GMO culture war - is there a middle ground?

Recently, a reporter from Grist, one of the country's premiere environmental magazines, finished a sixth month series on GMOs. He used the series to investigate the truth about GMOs outside of the two opposing narratives that are usually circulated. On one hand you have the pro-GMO people, who see GMOs are a feat of human ingenuity and technology/science that will save agriculture as we know it and go a long way to address starvation and hunger across the globe. On the other hand, the anti-GMO people, who see GMOs as a symptom of corporate control of our food system and the unsustainability of modern agriculture, not to mention a health risk.

His wrap-up piece, "What I learned from six months of GMO research: none of it matters" caused a huge stir, from both sides of the debate. He concluded that the cultural debate actually misses the mark. Since it talks about GMOs in a broad sense, it doesn't allow for discussion of individual GMO plants or organisms. He argues there's a difference between engineering rice to feed starving people and engineering corn to feed pigs in a nation that already eats too much meat. (I need to read the series to see how he feels about genetically engineered animals, like salmon.)

I haven't read all of the pieces in the series (though I probably will start to go through them). And Civil Eats also addressed his piece on their site, with a compelling rebuttal. In particular, that essay addresses what agricultural priorities should be if we are trying to envision a sustainable future. And points out rightfully that the companies involved in GMO technology are also the ones that poisoned us with Agent Orange, etc. The writer acknowledges that the debate does obscure the technological innovations that do need to occur in order to move toward sustainability. 

For me, the GMO issue primarily comes down to the issue of transparency. If I believed that as a nation we could keep corporations accountable to make decisions in the public interest, it would be one thing. But we can't, and we know that much of the scientific research being done about GMOs (all types) is controlled by parties with a financial interest. We need third party research that's independent. That encourages human innovation and scientific development, but with an eye toward sustainability. That researches the health and environmental effects of these plants. And we need a system that errs on the side of caution, not risk, when it comes to public health. 

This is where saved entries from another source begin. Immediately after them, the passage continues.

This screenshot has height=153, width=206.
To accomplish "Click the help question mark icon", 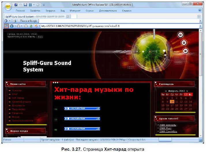I will coord(200,10).
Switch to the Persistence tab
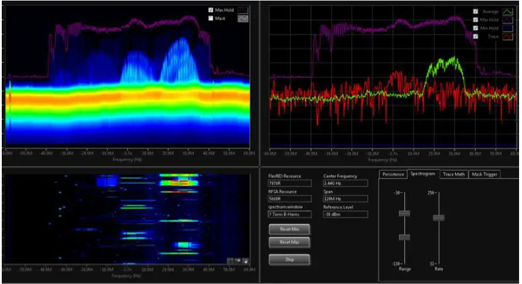Viewport: 522px width, 284px height. click(393, 174)
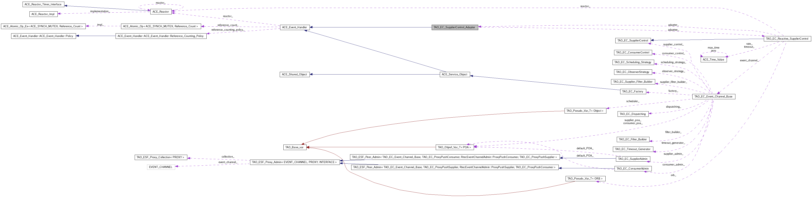
Task: Open the TAO_EC_Dispatching class node
Action: 633,114
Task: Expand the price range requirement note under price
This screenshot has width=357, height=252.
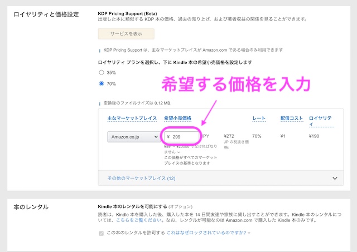Action: [179, 151]
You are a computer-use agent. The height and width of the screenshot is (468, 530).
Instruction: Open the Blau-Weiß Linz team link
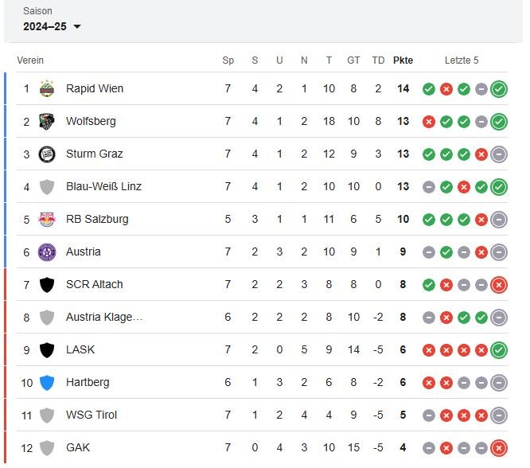tap(103, 186)
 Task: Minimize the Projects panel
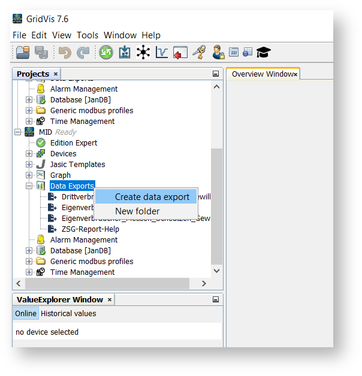216,74
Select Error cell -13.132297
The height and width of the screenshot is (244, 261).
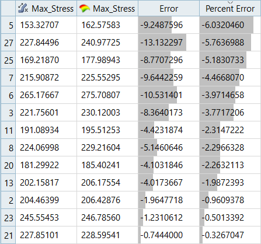pyautogui.click(x=169, y=43)
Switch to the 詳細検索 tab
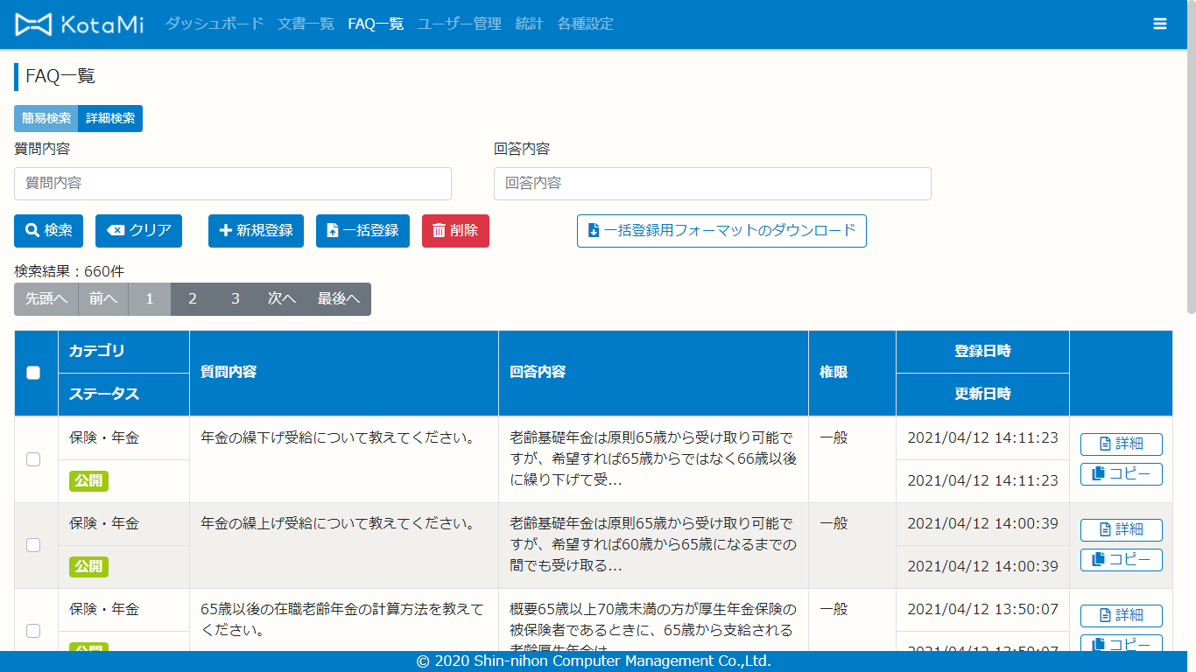Viewport: 1196px width, 672px height. 110,119
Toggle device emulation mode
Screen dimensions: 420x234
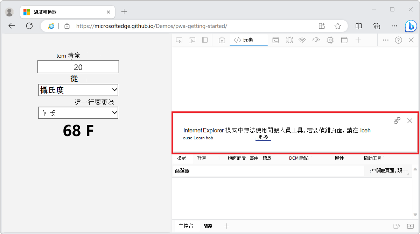click(x=191, y=40)
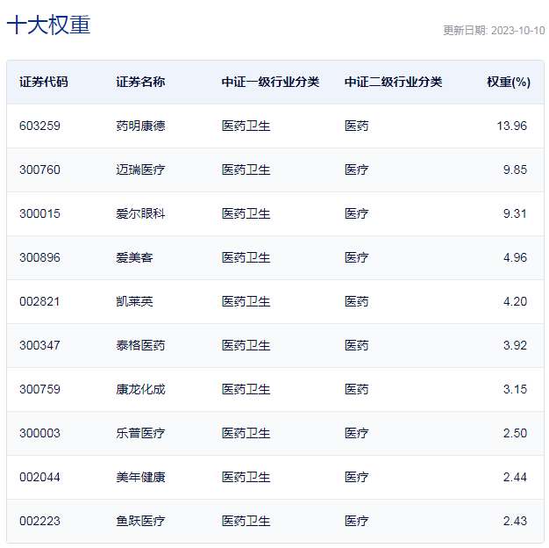549x548 pixels.
Task: Select the 爱尔眼科 row name
Action: (x=140, y=213)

While I don't agree with him entirely - I think we need to avoid adopting a flippant attitude about GMOs - Nathanael Johnson's Grist piece is food for thought and encourages us to dig through the hype for what's actually true when we talk about GMOs.


1 comment:

  1. I also think that there needs to be discussions of what we're trying to achieve with GMOs. I've not read his piece but I'm assuming the rice he's referring to is "golden rice" which is vitamin a enriched. It was ostensibly developed to combat that deficiency in the third world but, when you look closer, it's really just a ploy for good PR because you'd have to eat a HUGE amount of it to get any measurable benefit. Other GMO crops, whether or not they are themselves safe, are otherwise problematic for reasons such as:

    1. The biotech company owns the seeds. You can't save seed and must purchase new seed, at whatever price they set, each year. Plus, there's something frightening about patenting life.

    2. The reasoning behind the modification. We aren't seeing GMOs that make food more nutritious or beneficial. Instead, the modifications are things like Roundup resistant corn and soy (modified to be able to dump tons of toxic chemicals on them...chemicals that are causing a massive increase in birth defects in places like Argentina), or modifying salmon and the like just to grow bigger and faster...and eat the same GMO corn we're growing as a monoculture across the land.

    I don't mind the theoretical idea of genetic engineering. When we cross breeds naturally, through things like grafting, cross polination, etc, we are doing the same thing. What worries me is, as you said, the lack of transparency and a government complicit in doing what these companies want, with as little regulatory oversight and mandatory testing as possible.